Given data START

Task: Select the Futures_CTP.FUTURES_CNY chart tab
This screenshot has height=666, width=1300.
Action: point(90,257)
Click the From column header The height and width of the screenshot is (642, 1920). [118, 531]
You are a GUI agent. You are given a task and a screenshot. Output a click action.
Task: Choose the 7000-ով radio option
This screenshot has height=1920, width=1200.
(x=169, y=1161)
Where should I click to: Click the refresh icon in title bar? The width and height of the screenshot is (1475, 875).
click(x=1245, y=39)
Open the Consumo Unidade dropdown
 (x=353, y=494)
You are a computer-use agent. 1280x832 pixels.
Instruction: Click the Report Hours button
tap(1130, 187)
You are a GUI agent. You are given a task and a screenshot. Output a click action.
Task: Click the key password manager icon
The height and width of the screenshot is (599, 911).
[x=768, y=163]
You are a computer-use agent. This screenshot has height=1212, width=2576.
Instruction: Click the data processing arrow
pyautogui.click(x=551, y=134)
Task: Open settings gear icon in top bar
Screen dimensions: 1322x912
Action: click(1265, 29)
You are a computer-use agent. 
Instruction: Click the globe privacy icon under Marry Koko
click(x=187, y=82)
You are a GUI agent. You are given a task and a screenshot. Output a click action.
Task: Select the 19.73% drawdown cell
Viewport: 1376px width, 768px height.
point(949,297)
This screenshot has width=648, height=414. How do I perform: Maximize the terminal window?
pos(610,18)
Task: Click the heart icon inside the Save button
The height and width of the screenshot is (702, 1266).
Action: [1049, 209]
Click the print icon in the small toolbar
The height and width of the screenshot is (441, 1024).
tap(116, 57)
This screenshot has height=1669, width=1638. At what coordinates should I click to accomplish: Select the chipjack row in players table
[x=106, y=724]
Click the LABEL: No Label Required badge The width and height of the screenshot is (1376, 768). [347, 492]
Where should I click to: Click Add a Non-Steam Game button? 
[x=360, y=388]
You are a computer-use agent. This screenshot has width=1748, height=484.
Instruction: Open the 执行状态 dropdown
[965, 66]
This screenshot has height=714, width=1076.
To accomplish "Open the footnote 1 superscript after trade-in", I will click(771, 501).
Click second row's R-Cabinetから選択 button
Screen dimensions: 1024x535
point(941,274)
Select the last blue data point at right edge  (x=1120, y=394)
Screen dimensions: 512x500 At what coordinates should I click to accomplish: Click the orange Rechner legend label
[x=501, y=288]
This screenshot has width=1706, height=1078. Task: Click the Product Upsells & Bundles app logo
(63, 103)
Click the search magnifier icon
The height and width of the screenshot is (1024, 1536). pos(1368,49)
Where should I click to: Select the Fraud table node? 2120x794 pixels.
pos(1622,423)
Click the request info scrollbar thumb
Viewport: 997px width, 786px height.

Given data END

Find every line in the entries that includes the word "agent", then state how many there are and nothing else.

Output below: 7